:: Record excerpts ::

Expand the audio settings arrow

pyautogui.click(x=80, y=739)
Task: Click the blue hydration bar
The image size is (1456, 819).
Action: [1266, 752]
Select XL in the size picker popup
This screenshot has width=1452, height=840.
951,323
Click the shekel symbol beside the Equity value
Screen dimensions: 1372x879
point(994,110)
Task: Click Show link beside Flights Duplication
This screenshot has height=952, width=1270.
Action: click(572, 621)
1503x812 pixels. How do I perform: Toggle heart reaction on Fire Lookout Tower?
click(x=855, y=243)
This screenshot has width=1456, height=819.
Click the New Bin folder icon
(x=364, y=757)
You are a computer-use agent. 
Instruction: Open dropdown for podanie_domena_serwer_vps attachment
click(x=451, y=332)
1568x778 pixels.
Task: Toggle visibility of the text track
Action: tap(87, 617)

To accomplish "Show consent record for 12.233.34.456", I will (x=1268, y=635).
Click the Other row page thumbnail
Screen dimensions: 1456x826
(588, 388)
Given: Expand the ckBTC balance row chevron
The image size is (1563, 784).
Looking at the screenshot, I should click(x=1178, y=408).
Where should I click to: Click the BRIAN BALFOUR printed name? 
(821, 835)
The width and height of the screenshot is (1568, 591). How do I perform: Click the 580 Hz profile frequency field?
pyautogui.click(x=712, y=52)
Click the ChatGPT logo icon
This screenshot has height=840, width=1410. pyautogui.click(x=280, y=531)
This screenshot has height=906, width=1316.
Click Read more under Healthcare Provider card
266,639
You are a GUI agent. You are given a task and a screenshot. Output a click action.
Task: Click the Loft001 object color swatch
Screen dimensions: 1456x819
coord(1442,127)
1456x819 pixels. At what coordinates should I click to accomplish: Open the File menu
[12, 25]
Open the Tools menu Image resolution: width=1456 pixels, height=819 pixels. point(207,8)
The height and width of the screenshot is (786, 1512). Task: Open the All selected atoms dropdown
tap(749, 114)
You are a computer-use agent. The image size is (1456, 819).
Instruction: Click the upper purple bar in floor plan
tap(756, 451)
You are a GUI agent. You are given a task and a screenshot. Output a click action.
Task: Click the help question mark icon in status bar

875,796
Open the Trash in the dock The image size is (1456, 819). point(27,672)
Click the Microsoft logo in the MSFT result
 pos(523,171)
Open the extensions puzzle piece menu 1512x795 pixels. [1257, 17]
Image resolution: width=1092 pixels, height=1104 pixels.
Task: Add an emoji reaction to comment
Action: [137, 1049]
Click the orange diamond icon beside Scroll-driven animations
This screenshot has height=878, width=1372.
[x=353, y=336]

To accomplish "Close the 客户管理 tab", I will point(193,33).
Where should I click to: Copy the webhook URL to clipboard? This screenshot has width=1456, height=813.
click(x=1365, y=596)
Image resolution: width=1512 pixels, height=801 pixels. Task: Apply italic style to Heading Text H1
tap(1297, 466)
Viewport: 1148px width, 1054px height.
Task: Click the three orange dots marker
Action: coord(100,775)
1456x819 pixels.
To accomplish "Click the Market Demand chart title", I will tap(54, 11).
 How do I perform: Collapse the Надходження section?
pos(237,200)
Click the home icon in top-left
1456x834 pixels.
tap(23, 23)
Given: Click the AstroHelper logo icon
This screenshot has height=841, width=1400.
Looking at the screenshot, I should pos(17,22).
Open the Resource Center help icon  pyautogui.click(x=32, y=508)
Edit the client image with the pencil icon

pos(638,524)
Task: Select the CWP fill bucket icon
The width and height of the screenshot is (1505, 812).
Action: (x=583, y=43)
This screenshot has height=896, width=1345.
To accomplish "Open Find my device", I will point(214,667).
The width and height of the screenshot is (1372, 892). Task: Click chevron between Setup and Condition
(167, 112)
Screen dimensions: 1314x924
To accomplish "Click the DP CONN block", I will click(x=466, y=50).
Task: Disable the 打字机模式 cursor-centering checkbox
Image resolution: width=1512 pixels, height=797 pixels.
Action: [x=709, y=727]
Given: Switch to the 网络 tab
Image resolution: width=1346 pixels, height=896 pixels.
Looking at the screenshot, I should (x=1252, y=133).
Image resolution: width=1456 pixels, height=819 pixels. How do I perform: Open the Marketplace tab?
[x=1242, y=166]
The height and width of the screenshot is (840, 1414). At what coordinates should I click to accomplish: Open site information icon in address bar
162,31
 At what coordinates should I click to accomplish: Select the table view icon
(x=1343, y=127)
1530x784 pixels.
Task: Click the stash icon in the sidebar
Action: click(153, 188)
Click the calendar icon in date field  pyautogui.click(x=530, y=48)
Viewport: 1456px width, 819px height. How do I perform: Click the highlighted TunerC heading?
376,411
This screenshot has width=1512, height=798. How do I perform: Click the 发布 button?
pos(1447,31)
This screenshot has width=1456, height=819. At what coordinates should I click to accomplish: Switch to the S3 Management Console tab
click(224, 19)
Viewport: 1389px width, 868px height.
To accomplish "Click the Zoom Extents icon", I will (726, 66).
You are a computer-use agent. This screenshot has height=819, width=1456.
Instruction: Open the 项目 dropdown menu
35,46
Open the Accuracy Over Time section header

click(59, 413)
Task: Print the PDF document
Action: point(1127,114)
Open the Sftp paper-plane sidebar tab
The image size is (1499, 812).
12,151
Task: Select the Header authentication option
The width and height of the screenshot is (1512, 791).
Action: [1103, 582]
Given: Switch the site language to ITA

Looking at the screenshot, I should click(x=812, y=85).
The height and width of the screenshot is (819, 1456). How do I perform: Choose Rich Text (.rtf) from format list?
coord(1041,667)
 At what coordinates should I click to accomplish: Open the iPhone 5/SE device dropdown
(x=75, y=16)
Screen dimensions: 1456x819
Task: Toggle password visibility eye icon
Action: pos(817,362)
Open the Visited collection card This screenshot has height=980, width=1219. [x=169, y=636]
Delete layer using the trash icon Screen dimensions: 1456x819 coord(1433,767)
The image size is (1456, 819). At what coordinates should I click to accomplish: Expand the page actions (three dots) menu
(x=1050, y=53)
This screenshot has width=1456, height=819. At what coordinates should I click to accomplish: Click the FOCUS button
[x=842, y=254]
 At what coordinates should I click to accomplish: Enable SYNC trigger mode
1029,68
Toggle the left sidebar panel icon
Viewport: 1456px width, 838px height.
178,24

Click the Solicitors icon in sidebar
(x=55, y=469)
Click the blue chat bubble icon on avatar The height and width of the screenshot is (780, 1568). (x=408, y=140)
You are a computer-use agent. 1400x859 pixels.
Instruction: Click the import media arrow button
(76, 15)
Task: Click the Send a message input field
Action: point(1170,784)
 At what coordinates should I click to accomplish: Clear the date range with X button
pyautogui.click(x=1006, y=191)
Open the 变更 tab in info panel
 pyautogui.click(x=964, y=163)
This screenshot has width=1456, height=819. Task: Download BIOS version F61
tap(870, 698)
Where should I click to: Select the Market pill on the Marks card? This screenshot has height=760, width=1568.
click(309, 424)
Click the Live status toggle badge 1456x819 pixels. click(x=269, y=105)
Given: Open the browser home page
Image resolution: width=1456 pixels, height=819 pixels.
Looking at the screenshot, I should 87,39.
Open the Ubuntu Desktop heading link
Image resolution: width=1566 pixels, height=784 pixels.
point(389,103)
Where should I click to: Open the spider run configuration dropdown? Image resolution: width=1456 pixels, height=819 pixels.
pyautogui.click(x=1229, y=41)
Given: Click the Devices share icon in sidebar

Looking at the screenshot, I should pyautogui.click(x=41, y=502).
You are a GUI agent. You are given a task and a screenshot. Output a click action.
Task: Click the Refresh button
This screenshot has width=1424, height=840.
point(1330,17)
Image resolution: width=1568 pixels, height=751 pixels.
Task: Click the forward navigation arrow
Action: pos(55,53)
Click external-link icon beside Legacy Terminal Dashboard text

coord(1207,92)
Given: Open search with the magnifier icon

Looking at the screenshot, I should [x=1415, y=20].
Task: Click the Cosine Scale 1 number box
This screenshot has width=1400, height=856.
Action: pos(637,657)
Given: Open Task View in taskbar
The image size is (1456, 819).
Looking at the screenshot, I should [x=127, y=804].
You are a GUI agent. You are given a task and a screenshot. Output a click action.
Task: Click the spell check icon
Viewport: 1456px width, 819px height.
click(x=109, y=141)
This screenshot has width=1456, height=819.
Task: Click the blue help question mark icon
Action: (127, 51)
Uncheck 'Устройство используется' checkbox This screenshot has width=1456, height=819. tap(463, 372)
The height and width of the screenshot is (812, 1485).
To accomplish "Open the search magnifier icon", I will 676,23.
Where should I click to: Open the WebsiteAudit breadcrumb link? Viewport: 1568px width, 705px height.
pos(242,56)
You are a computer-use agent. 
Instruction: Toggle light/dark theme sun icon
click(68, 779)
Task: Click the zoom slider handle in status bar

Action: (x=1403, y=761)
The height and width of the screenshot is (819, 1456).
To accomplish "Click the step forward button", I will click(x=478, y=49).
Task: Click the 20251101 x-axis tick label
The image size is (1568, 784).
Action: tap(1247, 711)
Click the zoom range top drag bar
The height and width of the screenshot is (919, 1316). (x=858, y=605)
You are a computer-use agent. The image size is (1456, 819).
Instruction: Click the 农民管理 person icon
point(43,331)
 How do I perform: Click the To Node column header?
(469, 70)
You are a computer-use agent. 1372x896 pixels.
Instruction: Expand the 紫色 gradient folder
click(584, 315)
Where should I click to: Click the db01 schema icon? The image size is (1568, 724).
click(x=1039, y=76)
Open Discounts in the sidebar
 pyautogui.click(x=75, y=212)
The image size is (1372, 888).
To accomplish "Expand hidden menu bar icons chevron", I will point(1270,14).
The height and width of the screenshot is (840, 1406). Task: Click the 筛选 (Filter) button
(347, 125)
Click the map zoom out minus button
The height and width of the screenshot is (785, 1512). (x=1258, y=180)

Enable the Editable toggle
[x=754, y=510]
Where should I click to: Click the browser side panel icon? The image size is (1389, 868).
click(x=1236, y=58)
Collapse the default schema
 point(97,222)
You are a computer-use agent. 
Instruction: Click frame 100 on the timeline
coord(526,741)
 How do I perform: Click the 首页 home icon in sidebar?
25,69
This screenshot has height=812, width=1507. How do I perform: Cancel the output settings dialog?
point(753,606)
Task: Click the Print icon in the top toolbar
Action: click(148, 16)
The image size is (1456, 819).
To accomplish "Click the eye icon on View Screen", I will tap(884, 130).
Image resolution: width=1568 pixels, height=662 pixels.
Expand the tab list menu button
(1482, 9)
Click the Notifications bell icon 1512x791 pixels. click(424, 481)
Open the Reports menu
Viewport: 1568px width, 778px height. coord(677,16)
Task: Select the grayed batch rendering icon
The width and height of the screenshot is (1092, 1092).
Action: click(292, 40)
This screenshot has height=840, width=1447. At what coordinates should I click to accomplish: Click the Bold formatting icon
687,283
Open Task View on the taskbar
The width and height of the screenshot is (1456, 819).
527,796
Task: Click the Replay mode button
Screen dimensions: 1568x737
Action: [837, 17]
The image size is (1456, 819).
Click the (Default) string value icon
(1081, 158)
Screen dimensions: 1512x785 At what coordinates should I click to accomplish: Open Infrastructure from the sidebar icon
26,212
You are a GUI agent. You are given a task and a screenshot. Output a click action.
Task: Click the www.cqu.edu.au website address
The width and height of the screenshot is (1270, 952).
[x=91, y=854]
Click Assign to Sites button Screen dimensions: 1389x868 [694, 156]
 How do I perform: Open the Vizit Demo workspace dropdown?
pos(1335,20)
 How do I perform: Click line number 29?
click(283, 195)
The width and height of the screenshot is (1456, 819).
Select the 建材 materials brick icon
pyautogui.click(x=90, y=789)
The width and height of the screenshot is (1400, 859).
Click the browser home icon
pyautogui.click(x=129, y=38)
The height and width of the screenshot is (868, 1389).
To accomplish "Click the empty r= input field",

:::

**Task statement:**
Look through the material above and print exactly the lines from the one containing "Where should I click to: Open the spider" to the one containing "Task: Click the Refresh button", both included, and nothing more.

**Output:**
Where should I click to: Open the spider run configuration dropdown? Image resolution: width=1456 pixels, height=819 pixels.
pyautogui.click(x=1229, y=41)
Given: Click the Devices share icon in sidebar

Looking at the screenshot, I should pyautogui.click(x=41, y=502).
You are a GUI agent. You are given a task and a screenshot. Output a click action.
Task: Click the Refresh button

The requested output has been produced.